EXERCISE BRIEF. Put every line of the material below into a numbered list, leaving out any blank lines.

RECORDS SHOWN.
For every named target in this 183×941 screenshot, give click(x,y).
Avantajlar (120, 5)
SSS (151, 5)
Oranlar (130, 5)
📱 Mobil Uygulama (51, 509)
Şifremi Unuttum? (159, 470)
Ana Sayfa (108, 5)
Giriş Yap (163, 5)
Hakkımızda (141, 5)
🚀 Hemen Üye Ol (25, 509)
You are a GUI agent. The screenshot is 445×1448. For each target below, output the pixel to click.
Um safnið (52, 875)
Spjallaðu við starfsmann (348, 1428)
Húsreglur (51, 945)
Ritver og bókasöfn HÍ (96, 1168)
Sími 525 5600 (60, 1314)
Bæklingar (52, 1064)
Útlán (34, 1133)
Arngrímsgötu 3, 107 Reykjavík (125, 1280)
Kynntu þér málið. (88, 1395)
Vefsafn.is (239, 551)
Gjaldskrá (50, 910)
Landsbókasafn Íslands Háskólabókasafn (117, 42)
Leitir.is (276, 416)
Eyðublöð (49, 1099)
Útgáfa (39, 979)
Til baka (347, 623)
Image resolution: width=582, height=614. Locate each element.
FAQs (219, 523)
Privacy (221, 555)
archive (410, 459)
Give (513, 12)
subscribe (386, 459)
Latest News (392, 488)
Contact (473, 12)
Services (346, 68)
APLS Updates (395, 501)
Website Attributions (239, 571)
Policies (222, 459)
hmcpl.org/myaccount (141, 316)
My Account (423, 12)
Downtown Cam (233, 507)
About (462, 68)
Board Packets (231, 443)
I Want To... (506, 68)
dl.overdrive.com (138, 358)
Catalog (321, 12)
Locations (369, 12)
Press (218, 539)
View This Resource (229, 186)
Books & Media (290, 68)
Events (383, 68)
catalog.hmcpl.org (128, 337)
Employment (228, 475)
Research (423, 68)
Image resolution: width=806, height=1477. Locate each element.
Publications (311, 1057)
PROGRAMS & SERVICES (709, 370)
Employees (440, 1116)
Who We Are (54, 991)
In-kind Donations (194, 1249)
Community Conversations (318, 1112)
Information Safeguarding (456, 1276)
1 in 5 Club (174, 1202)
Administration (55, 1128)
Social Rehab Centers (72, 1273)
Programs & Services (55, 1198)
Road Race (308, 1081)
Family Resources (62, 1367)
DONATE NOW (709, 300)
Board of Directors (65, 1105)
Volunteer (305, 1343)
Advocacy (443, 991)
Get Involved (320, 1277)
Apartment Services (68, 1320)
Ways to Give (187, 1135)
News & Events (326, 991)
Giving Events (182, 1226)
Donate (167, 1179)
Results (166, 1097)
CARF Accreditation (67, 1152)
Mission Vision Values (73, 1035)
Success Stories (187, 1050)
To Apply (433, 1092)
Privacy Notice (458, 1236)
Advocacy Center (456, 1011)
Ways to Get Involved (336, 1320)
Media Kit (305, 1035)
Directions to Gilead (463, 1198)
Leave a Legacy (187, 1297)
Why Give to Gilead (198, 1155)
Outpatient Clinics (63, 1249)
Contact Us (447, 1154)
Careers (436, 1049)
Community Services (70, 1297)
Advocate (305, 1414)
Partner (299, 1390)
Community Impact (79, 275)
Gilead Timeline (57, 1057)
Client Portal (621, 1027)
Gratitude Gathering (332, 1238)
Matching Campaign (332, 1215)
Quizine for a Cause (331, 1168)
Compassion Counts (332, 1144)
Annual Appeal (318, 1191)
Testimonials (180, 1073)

RESPONSE BELOW.
1. For every named target in this 183×941 screenshot, give click(x,y).
2. Avantajlar (120, 5)
3. SSS (151, 5)
4. Oranlar (130, 5)
5. 📱 Mobil Uygulama (51, 509)
6. Şifremi Unuttum? (159, 470)
7. Ana Sayfa (108, 5)
8. Giriş Yap (163, 5)
9. Hakkımızda (141, 5)
10. 🚀 Hemen Üye Ol (25, 509)
11. You are a GUI agent. The screenshot is 445×1448. For each target below, output the pixel to click.
12. Um safnið (52, 875)
13. Spjallaðu við starfsmann (348, 1428)
14. Húsreglur (51, 945)
15. Ritver og bókasöfn HÍ (96, 1168)
16. Sími 525 5600 (60, 1314)
17. Bæklingar (52, 1064)
18. Útlán (34, 1133)
19. Arngrímsgötu 3, 107 Reykjavík (125, 1280)
20. Kynntu þér málið. (88, 1395)
21. Vefsafn.is (239, 551)
22. Gjaldskrá (50, 910)
23. Landsbókasafn Íslands Háskólabókasafn (117, 42)
24. Leitir.is (276, 416)
25. Eyðublöð (49, 1099)
26. Útgáfa (39, 979)
27. Til baka (347, 623)
28. Image resolution: width=582, height=614. Locate each element.
29. FAQs (219, 523)
30. Privacy (221, 555)
31. archive (410, 459)
32. Give (513, 12)
33. subscribe (386, 459)
34. Latest News (392, 488)
35. Contact (473, 12)
36. Services (346, 68)
37. APLS Updates (395, 501)
38. Website Attributions (239, 571)
39. Policies (222, 459)
40. hmcpl.org/myaccount (141, 316)
41. My Account (423, 12)
42. Downtown Cam (233, 507)
43. About (462, 68)
44. Board Packets (231, 443)
45. I Want To... (506, 68)
46. dl.overdrive.com (138, 358)
47. Catalog (321, 12)
48. Locations (369, 12)
49. Press (218, 539)
50. View This Resource (229, 186)
51. Books & Media (290, 68)
52. Events (383, 68)
53. catalog.hmcpl.org (128, 337)
54. Employment (228, 475)
55. Research (423, 68)
56. Image resolution: width=806, height=1477. Locate each element.
57. Publications (311, 1057)
58. PROGRAMS & SERVICES (709, 370)
59. Employees (440, 1116)
60. Who We Are (54, 991)
61. In-kind Donations (194, 1249)
62. Community Conversations (318, 1112)
63. Information Safeguarding (456, 1276)
64. 1 in 5 Club (174, 1202)
65. Administration (55, 1128)
66. Social Rehab Centers (72, 1273)
67. Programs & Services (55, 1198)
68. Road Race (308, 1081)
69. Family Resources (62, 1367)
70. DONATE NOW (709, 300)
71. Board of Directors (65, 1105)
72. Volunteer (305, 1343)
73. Advocacy (443, 991)
74. Get Involved (320, 1277)
75. Apartment Services (68, 1320)
76. Ways to Give (187, 1135)
77. News & Events (326, 991)
78. Giving Events (182, 1226)
79. Donate (167, 1179)
80. Results (166, 1097)
81. CARF Accreditation (67, 1152)
82. Mission Vision Values (73, 1035)
83. Success Stories (187, 1050)
84. To Apply (433, 1092)
85. Privacy Notice (458, 1236)
86. Advocacy Center (456, 1011)
87. Ways to Get Involved (336, 1320)
88. Media Kit (305, 1035)
89. Directions to Gilead (463, 1198)
90. Leave a Legacy (187, 1297)
91. Why Give to Gilead (198, 1155)
92. Outpatient Clinics (63, 1249)
93. Contact Us (447, 1154)
94. Careers (436, 1049)
95. Community Services (70, 1297)
96. Advocate (305, 1414)
97. Partner (299, 1390)
98. Community Impact (79, 275)
99. Gilead Timeline (57, 1057)
100. Client Portal (621, 1027)
101. Gratitude Gathering (332, 1238)
102. Matching Campaign (332, 1215)
103. Quizine for a Cause (331, 1168)
104. Compassion Counts (332, 1144)
105. Annual Appeal (318, 1191)
106. Testimonials (180, 1073)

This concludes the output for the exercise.